__Records shown__.
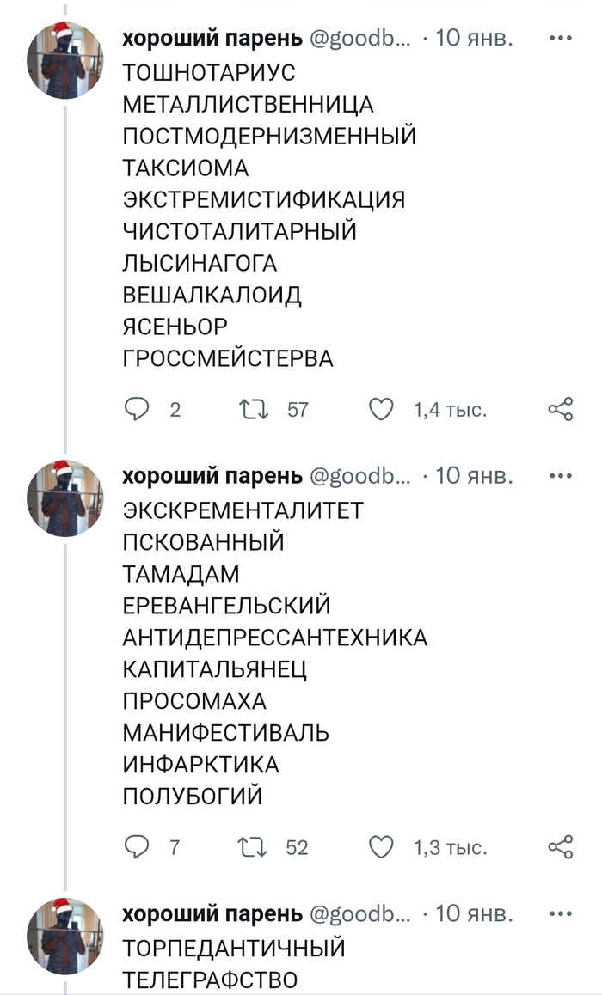The image size is (602, 995).
Task: Open the second tweet's author avatar
Action: click(x=65, y=498)
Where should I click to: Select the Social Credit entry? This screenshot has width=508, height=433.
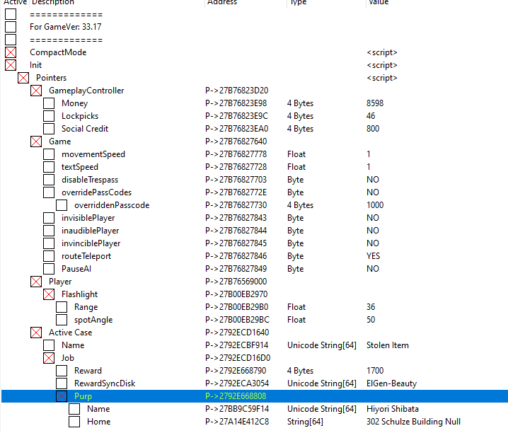[x=85, y=129]
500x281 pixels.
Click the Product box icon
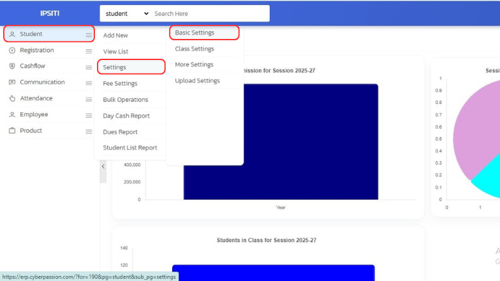(x=12, y=131)
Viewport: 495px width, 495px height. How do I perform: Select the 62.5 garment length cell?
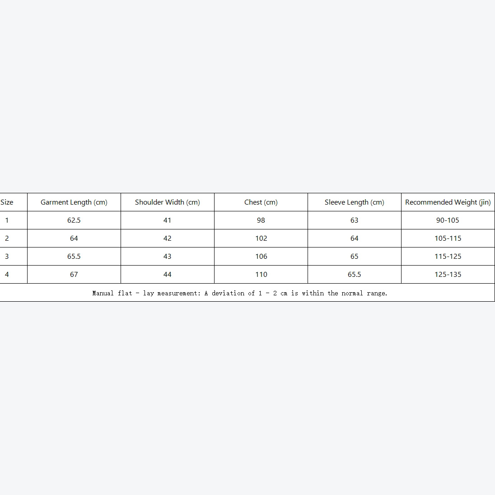tap(74, 220)
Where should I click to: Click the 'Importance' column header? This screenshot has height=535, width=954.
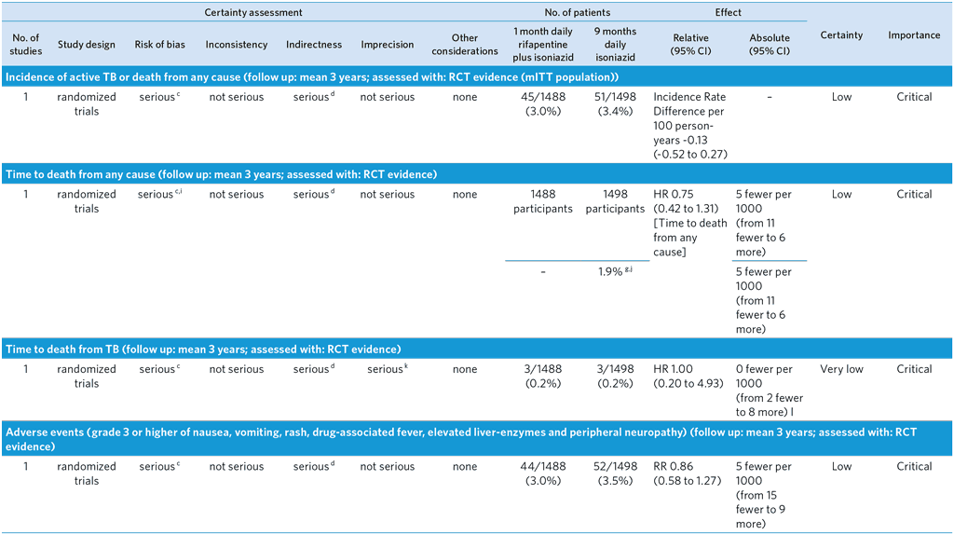coord(913,35)
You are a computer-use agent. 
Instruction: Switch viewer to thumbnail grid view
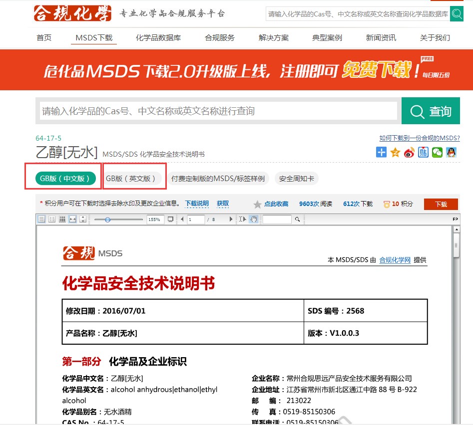click(x=62, y=219)
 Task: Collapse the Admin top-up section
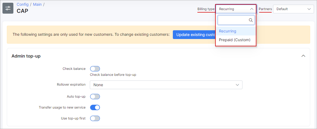point(303,56)
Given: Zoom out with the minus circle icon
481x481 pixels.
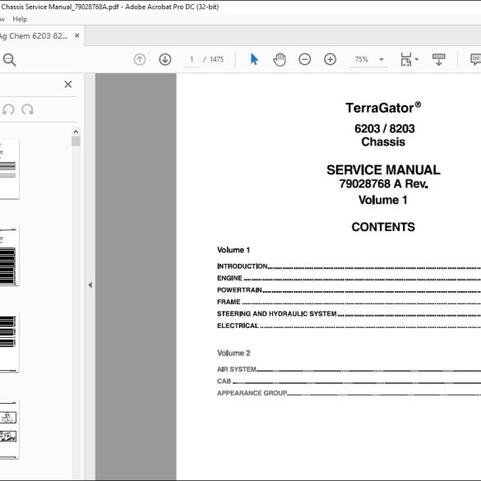Looking at the screenshot, I should [304, 59].
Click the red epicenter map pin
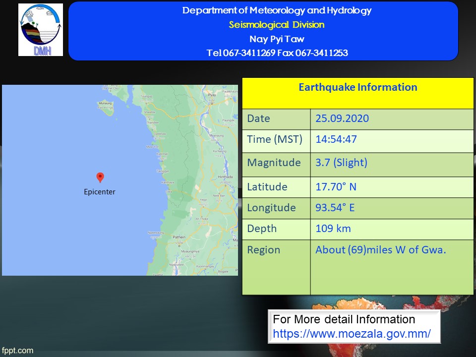The image size is (476, 357). [100, 178]
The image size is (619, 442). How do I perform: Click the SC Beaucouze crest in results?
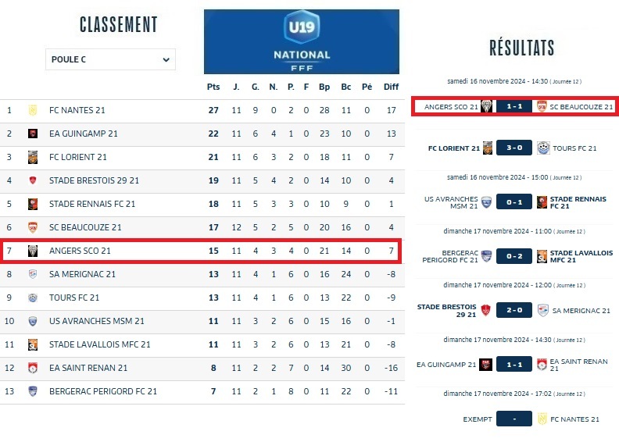click(x=542, y=106)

__Task directions__.
From the line containing "Click the Product box icon" through the last line of the entries, both included, print each line exactly and omit any picture.

__Result of this task__.
Click the Product box icon
(x=12, y=131)
Viewport: 495px width, 495px height. How do I perform: Select the 62.5 garment length cell?
tap(74, 220)
Where should I click to: Click the 'Importance' column header? This screenshot has height=535, width=954.
coord(913,35)
You are a computer-use agent. 
Instruction: Switch viewer to thumbnail grid view
click(x=62, y=219)
 Task: Collapse the Admin top-up section
point(303,56)
Given: Zoom out with the minus circle icon
481x481 pixels.
Looking at the screenshot, I should [304, 59].
Click the red epicenter map pin
The image size is (476, 357). [100, 178]
The image size is (619, 442). How do I perform: Click the SC Beaucouze crest in results?
click(x=542, y=106)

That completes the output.